We also investigated the correlations between the iron content of SN with UDysRS score and LID duration. No significant associations between them were found, suggesting that iron deposition in the SN is not associated with the severity and duration of LID.

Despite these strengths, the main limitation of our study was the small sample size. Larger cohorts will be further recruited to validate the results, and longitudinal prospective evaluation of changes of the iron deposition over time in LID patients is needed to be studied in the future. The correlation between the QSM value of the sub-regions of the SN, such as pars compacta and pars reticulata, and LID also needs to be further studied in the future. The correlation between the loss of DA neurons and iron deposition of SN in PD with LID should be studied in the future. The difference in the QSM value of SN among off period dystonia, peak dose dyskinesia, and diphasic dyskinesia of LID groups also needs to be further studied in the future.

Conclusion

In conclusion, our study revealed that iron deposition in the SN was significantly higher in PD patients with LID than in those without LID by using the QSM method, but it was not associated with the severity of LID. Iron deposition in the SN measured by QSM sequence is a potential neuroimaging biomarker of LID event.
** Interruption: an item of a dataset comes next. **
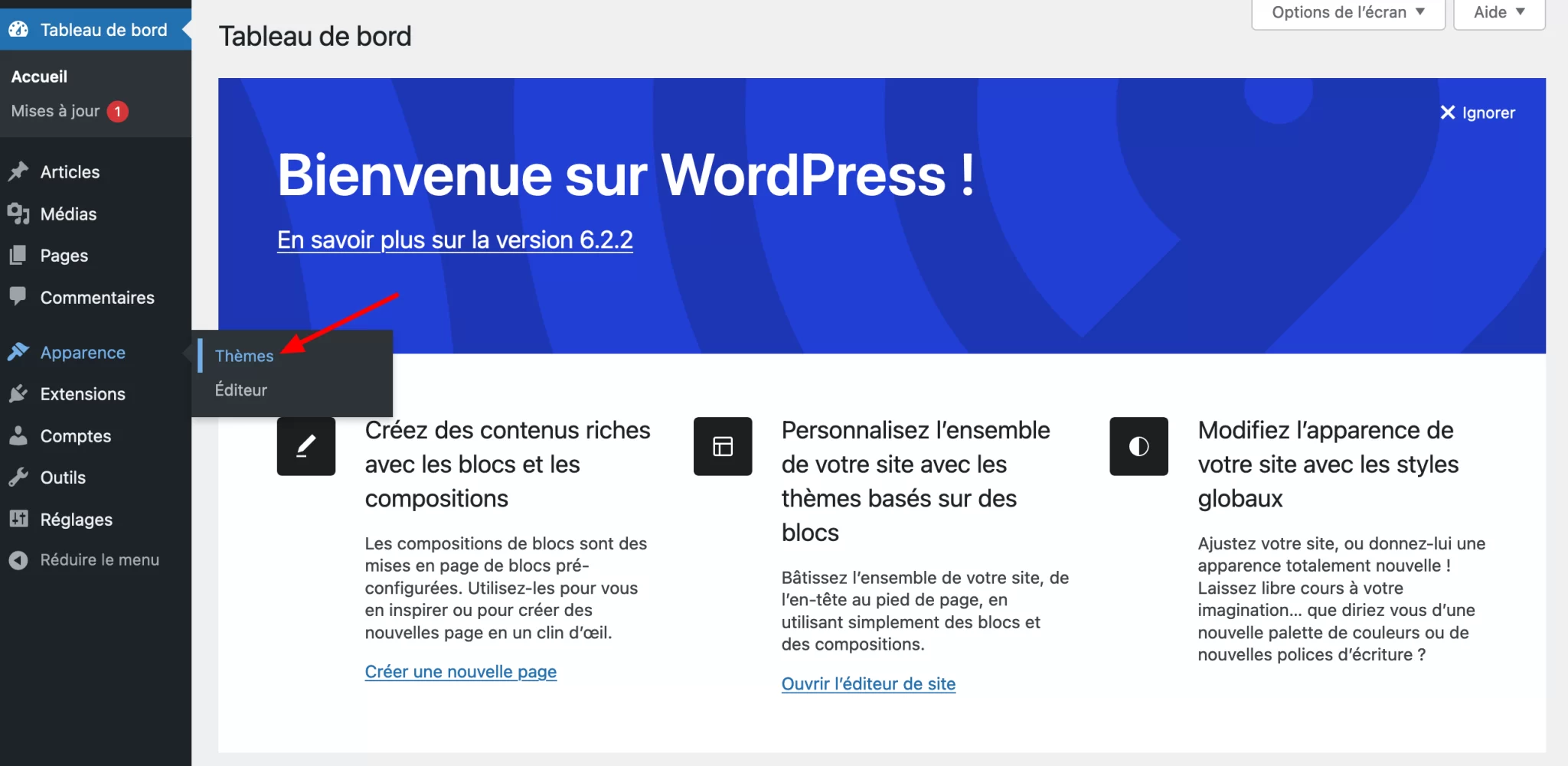Open the Mises à jour updates page
The image size is (1568, 766).
[56, 111]
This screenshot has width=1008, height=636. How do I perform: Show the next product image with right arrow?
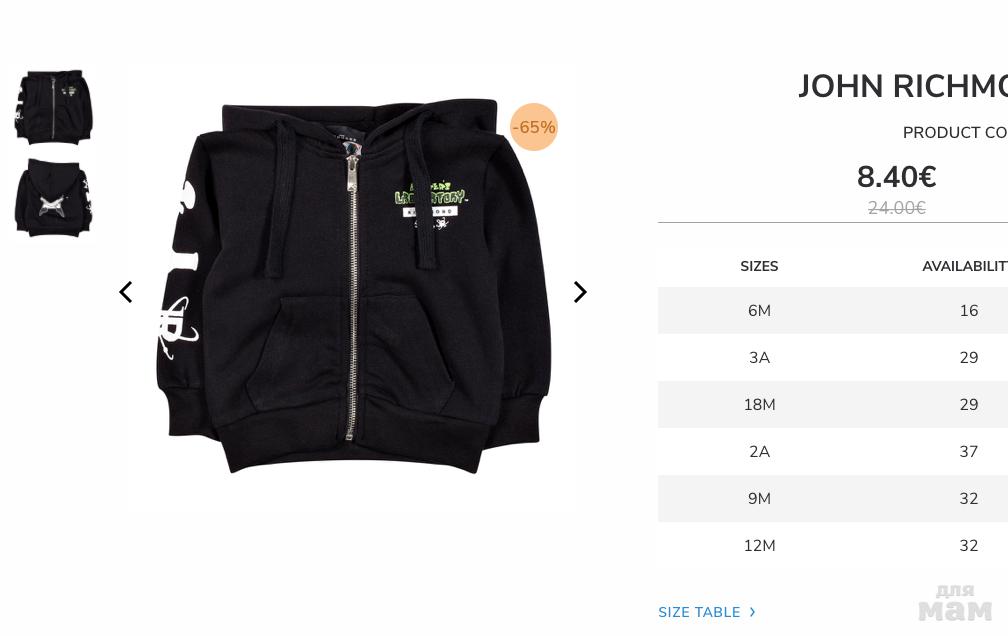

Data Availability Statement

The raw data supporting the conclusions of this article will be made available by the authors, without undue reservation.

Ethics Statement

The studies involving human participants were reviewed and approved by all experiments in this study were approved by the Institutional Review Board of Xuanwu Hospital. The patients/participants provided their written informed consent to participate in this study.

Author Contributions

TS and JL: execution of the project, statistical analysis, interpretation of data, and first draft of the manuscript. SM: review and critique of statistical analysis. XJ and YY: statistical analysis. HY: performed MR scan and statistical analysis. JY: review and critique of statistical analysis. YZ: conception of the project and review and critique of the manuscript. JL: conception and organization of the project, review and critique of the manuscript. All authors contributed to the article and approved the submitted version.

Conflict of Interest

YY was employed by the company UIH America. The remaining authors declare that the research was conducted in the absence of any commercial or financial relationships that could be construed as a potential conflict of interest.